Sunday 20 January 2013

“My parents have 30 kids and my mother is a goat”


    Learning a new language is always filled with fun mistakes and mishaps. We’ve been learning our local language Runyanchore/Rukiga, a language spoken in the Southwest of Uganda. Spelling is subjective (I’ve seen about five different ways to spell the name of the language) and the locals mix up their R’s and L’s when speaking English. This leads to endless entertainment for us muzungus. For example, we have Ilish potatoes for dinner and I sleep on a pirrow. We’ve had a record-short amount of time to learn our local language, what with the shortened Pre-Service Training and the holidays over Christmas; thirteen days in total. Our language trainer Bernard is fantastic, he has been a great resource and our cultural guide to all things Ugandan. He’s always willing to help us find things in town or work out a deal at a local store. He has a wonderful way of speaking, in which he finishes sentences with “what?” and answers his own question. “We are preparing for the what? For the LPI.” It’s a typical Ugandan way of phrasing things, and it cracks me up.
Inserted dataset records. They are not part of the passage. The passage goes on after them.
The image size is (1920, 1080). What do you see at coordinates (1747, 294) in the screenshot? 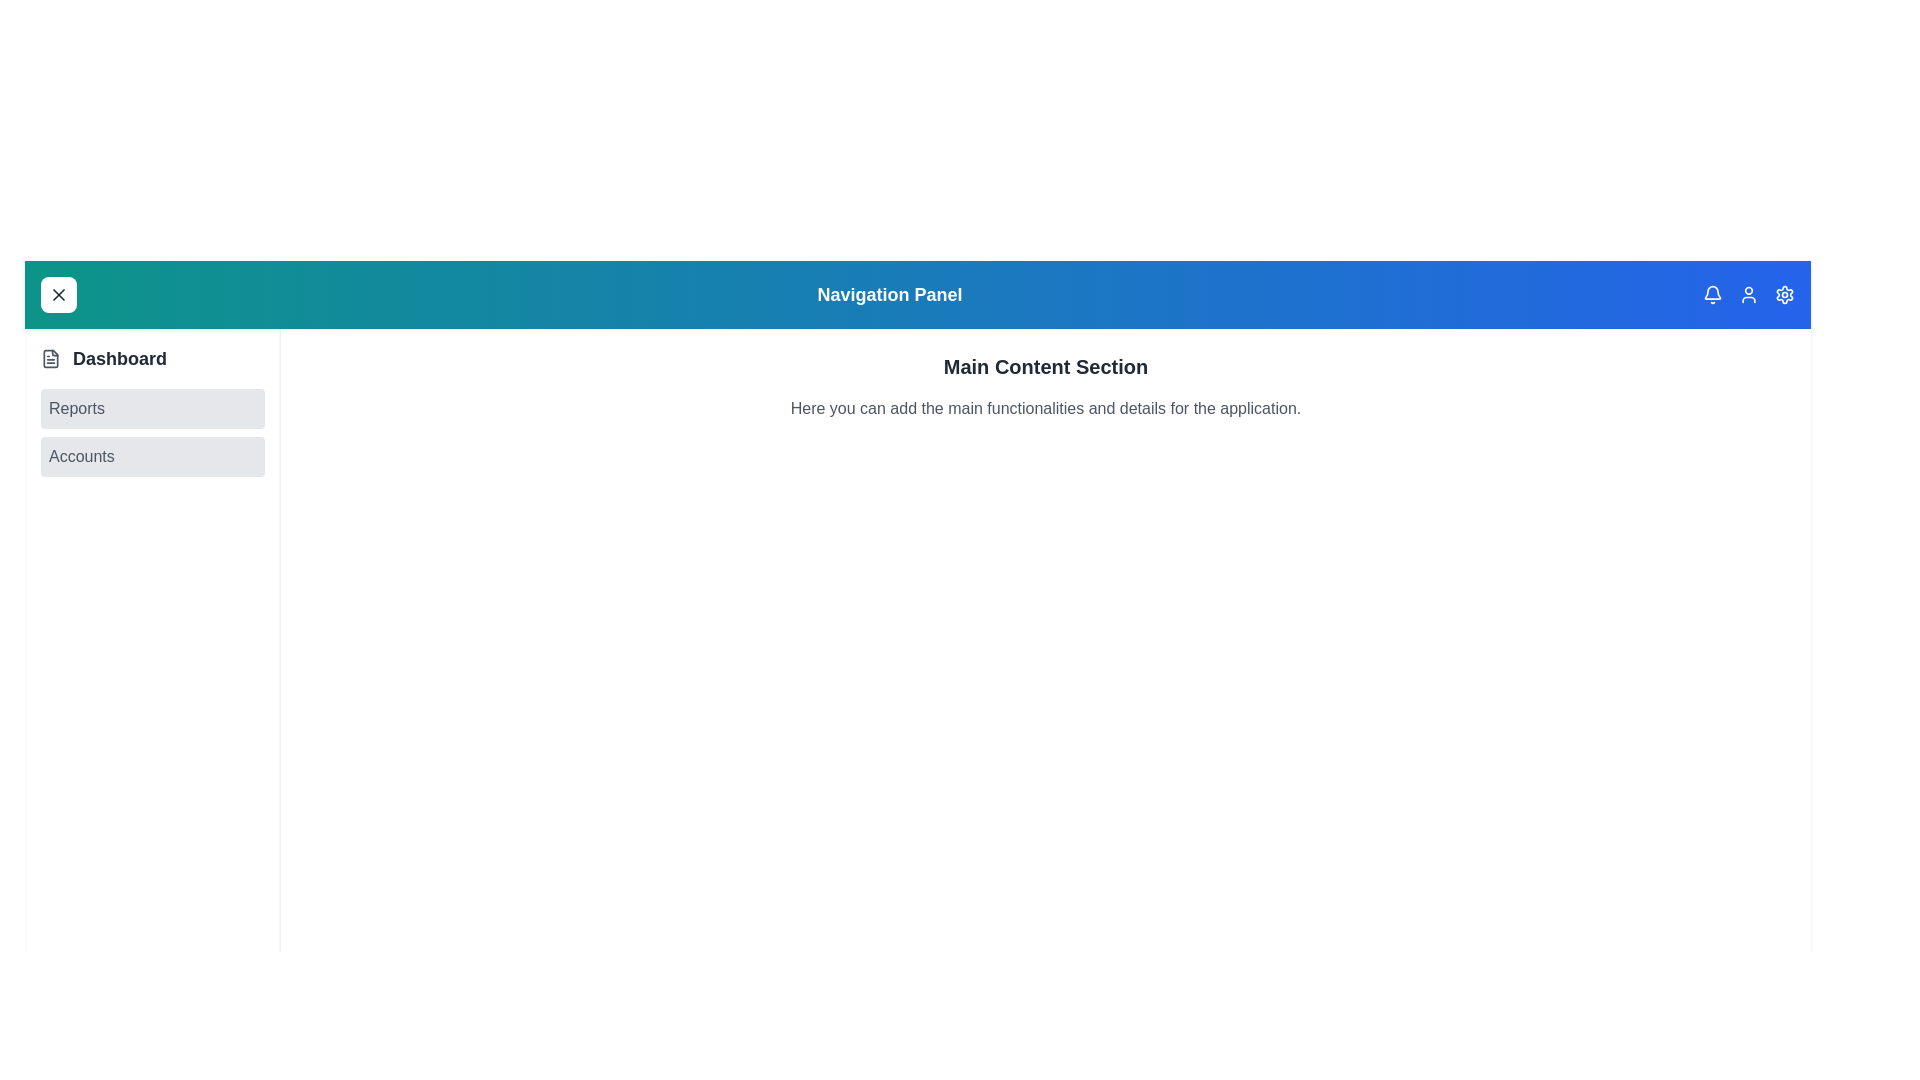
I see `the user profile icon located in the top-right corner of the navigation bar` at bounding box center [1747, 294].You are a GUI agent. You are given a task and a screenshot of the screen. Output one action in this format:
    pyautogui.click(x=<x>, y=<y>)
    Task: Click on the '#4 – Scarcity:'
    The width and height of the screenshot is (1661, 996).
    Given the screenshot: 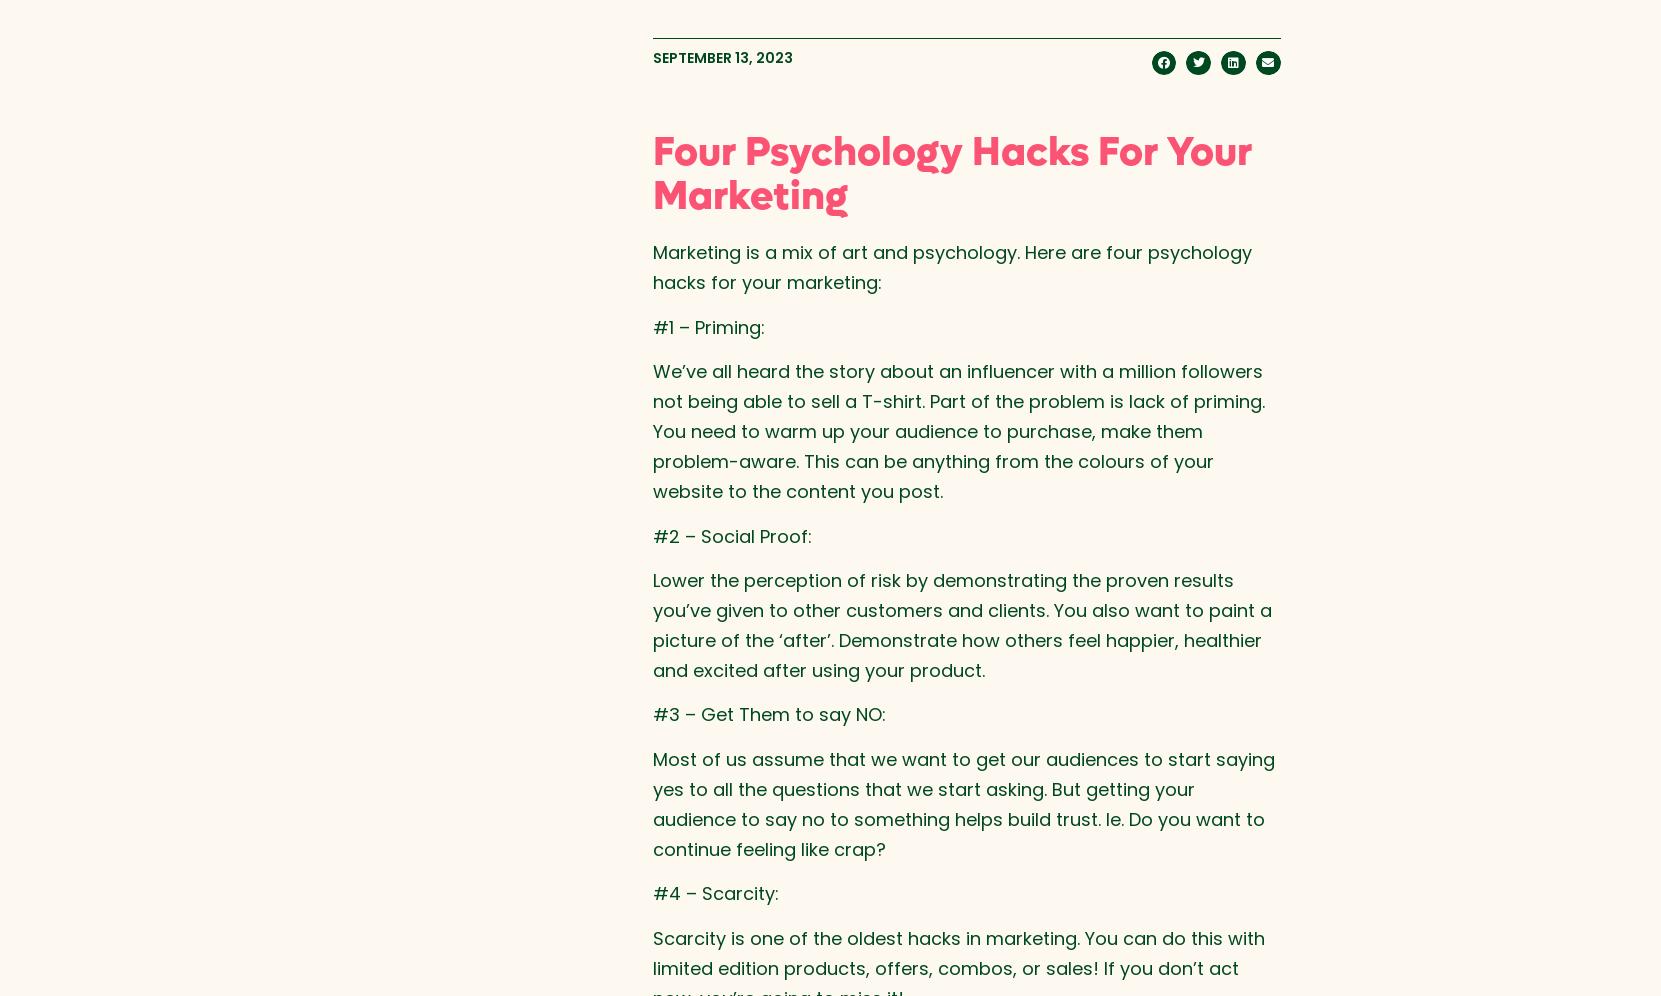 What is the action you would take?
    pyautogui.click(x=715, y=892)
    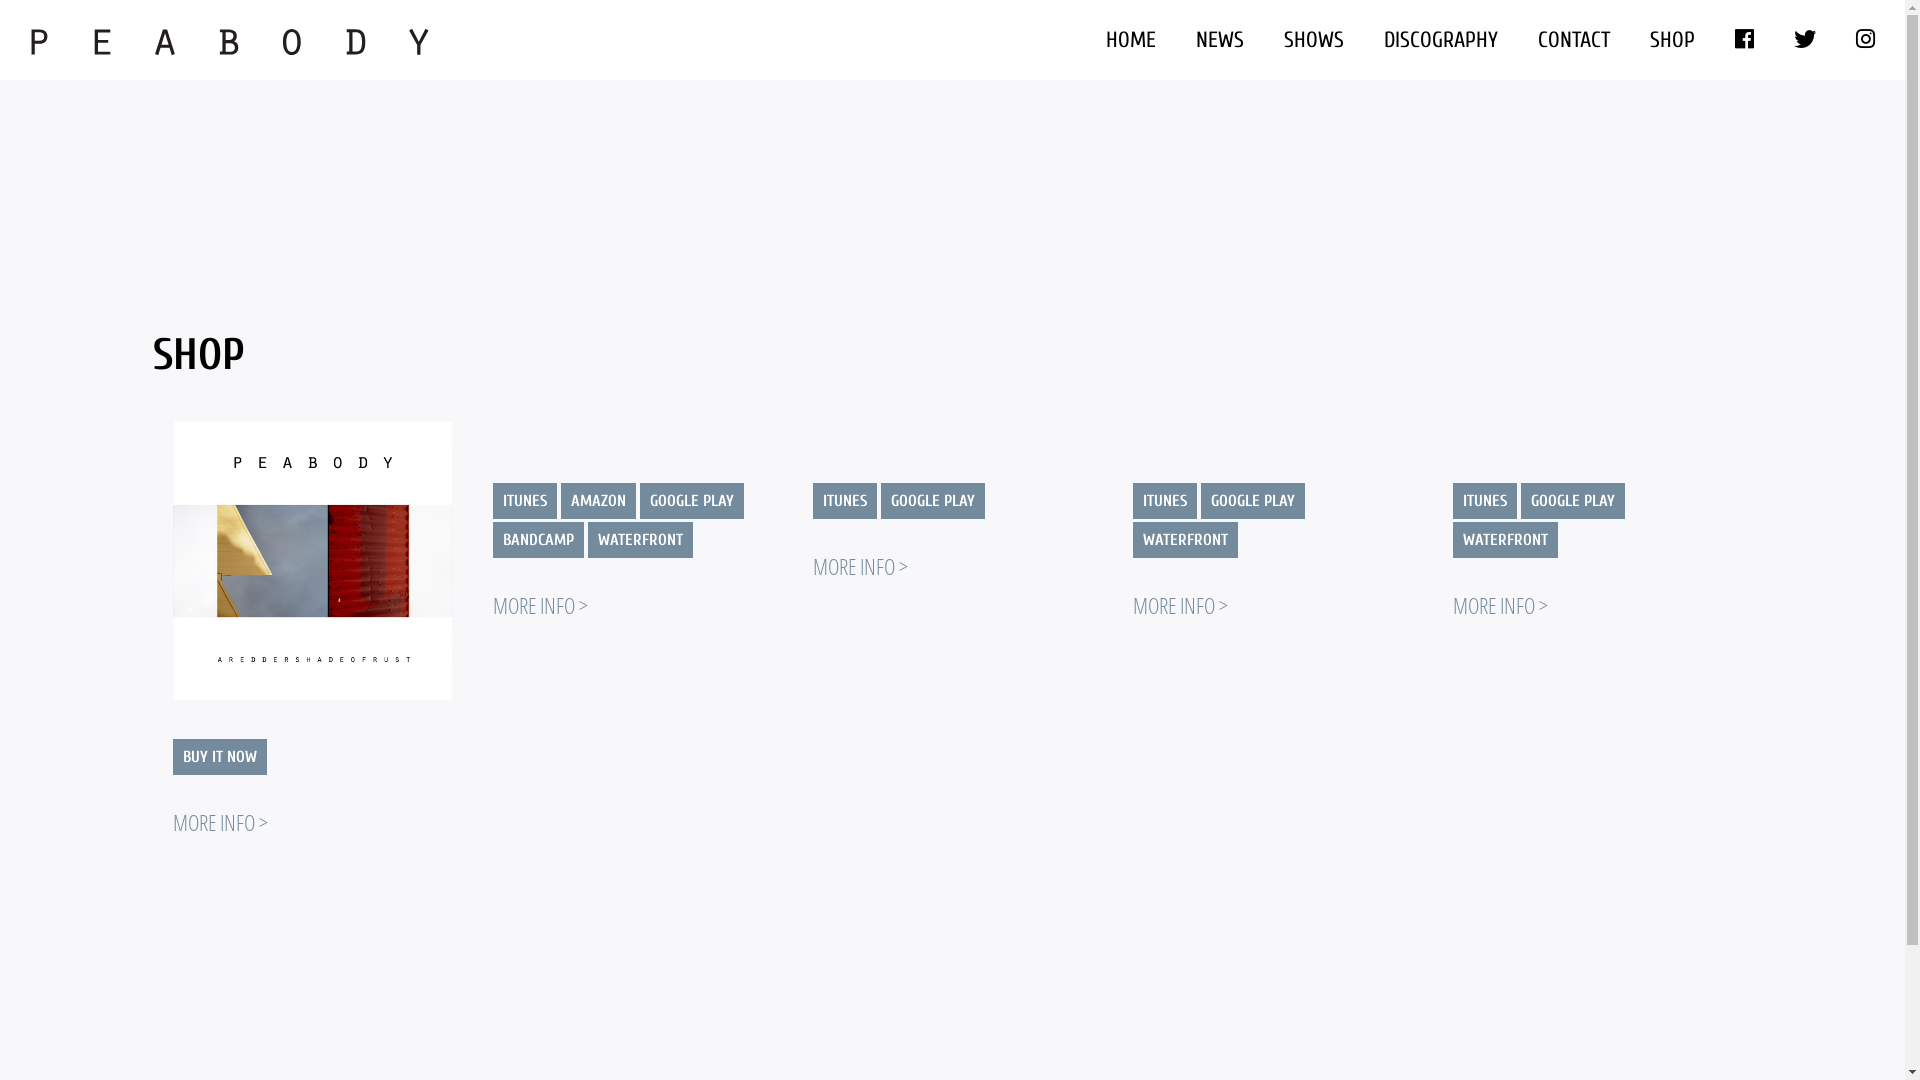  What do you see at coordinates (1672, 39) in the screenshot?
I see `'SHOP'` at bounding box center [1672, 39].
 At the end of our language training, we have to pass a Language Proficiency Interview, basically a one-on-one recorded 30-minute conversation with one of the Peace Corps staff to determine our language level. I recently got my results at the end of training and passed with Intermediate Mid! I was practicing my language skills with my host brother Bruce and made the mistake of saying my mom is a goat, embuzi sounds very close to omushubuzi, a business person. Kabayo, my LPI interviewer, also got a kick when I mixed up 3 and 30 for how many kids my parents have. Another fun thing is the plethora of food names that are very close in spelling to inappropriate body parts. For example, rice and penis are one letter off, and meat and vagina sound uncannily similar. All this makes for endless entertainment for our Ugandan counterparts when we order a plate of vagina. I’ve been picking up a little Uganglish myself, including the use of the word “somehow.” Here is a typical conversation with my host sister:
Me: “How was your weekend?”
Zainab: “Somehow.”
Me: “Sounds…great?”

Ugandans also use the word “pick” (sans preposition) for everything, like “Are you picking me?” to see if you are understanding, and “She is not picking!” when your friend isnt’ picking up the phone. And when you want someone to move over in the taxi, matatu or bus? “Extend, extend!!!” In other words, don’t be alarmed when I come back to America in two years speaking a very strange dialect of English.
And then there’s always the double-syllable words, like “Hel-ep yoursel-ef!”